▸ Text shown
::::::::::
Leadership In Action: Chaitanya Venkateswaran

Chaitanya Venkateswaran, First Year, British High Commissioner for a day

Confident. Introspective. Outspoken. Eager to learn. Ambitious. Hard worker. Dreamer. Woman. Indian. Lifelong student. Dancer. Artist. Polyglot. Bibliophile. Culturally-grounded Globe trotter. Global Citizen. These are just a few words that can be used to describe me. Hi! I am Chaitanya Venkateswaran, a freshman at American University pursuing a Bachelor of Arts degree in International Studies and Economics. I am also pursuing a Certificate in Advanced Leadership Studies and Certificate in Political Thought. Born and raised in New Delhi, India, I spent the first 18 years of my life at school, studying, volunteering, learning classical dance and creating art. I aim to pursue a career in economics and global public policy, and would like to create positive change in the lives of people around the world.
Chaitanya Venkateswaran (left) and British High Commissioner Jan Thompson (right)
::::::::::
▸ Required actions
1. In the leadership profile of Chaitanya Venkateswaran, what degree is she pursuing at American University?
2. Write the next part of the Chaitanya Venkateswaran leadership profile, picking up right after its final line.

▸ Supplied material
::::::::::
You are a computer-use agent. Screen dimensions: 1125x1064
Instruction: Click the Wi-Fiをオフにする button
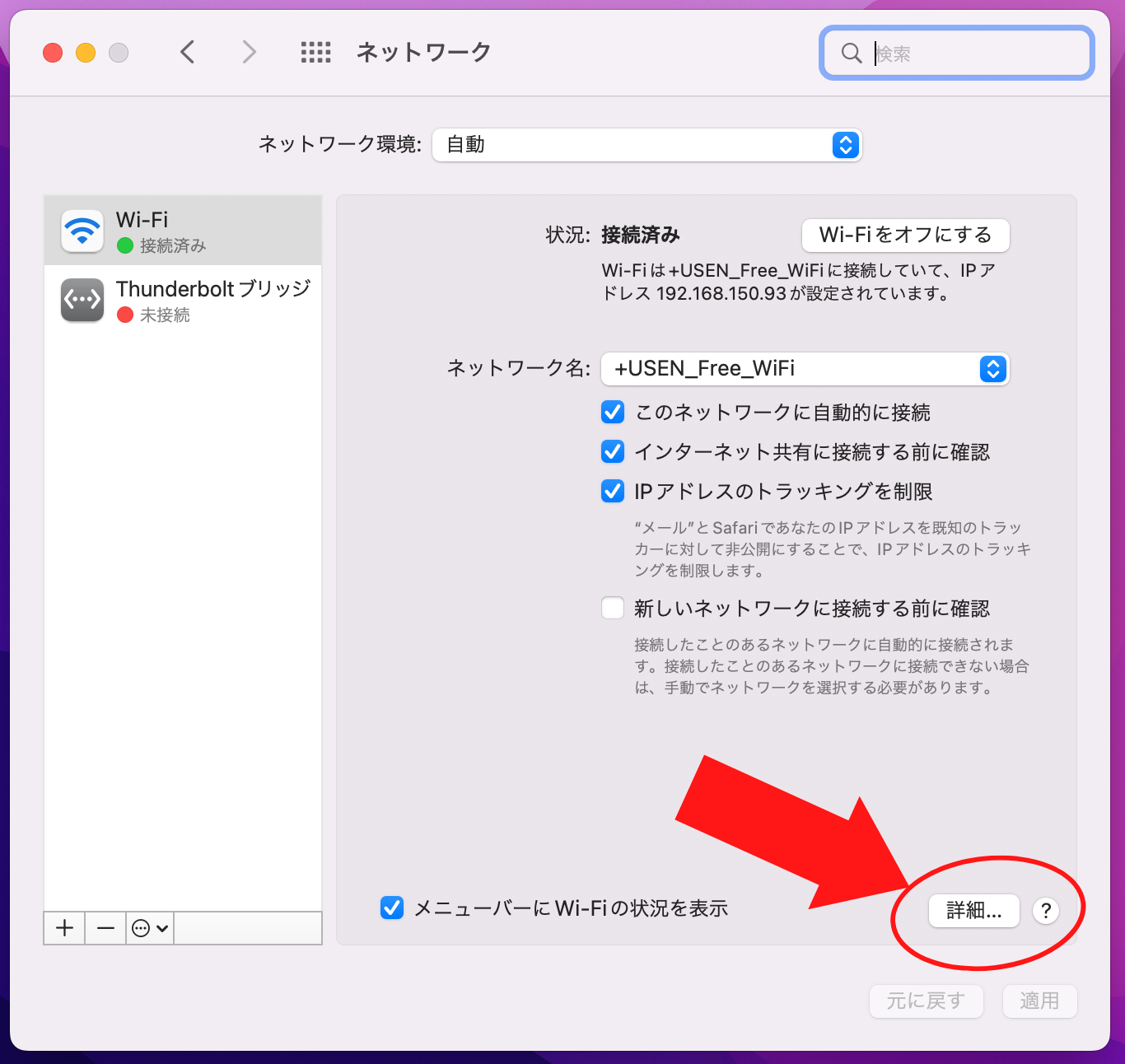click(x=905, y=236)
::::::::::
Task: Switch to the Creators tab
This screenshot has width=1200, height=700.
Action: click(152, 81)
::::::::::
▸ Answers to this exercise
1. A Bachelor of Arts in International Studies and Economics.

2.
Chaitanya Venkateswaran (left) and Jan Thompson (right)
Being British High Commissioner for a day has definitely been a once-in-a-lifetime opportunity to look behind the scenes of the work done by diplomats to manage international relations between the UK and India. I applied by submitting a 1-minute video about the challenges and opportunities for gender equality due to the pandemic. As High commissioner for a day, I filled in the shoes of Ms. Jan Thompson, the senior-most British diplomat in India. I had meetings with the Heads of Section and senior diplomats in India where they reported their weekly agenda to me which allowed me to understand the wide-ranging, complex and crucial work done by them. I had hour-long interactions with veteran journalist and editor Ms. Ishani Ray and senior IPS officer Ms. Anuradha Shankar which were truly inspiring. They were great learning opportunities for me to learn about the careers of journalist and the police force, and the obstacles faced by successful women on the path to building their career. I also launched a STEM tracer study by the British Council which was also a fascinating experience, and helped me understand the work done by the High Commission and the British Council in promoting women’s education and empowerment. Overall, this was a wonderful experience, and I am unlikely to forget it anytime soon!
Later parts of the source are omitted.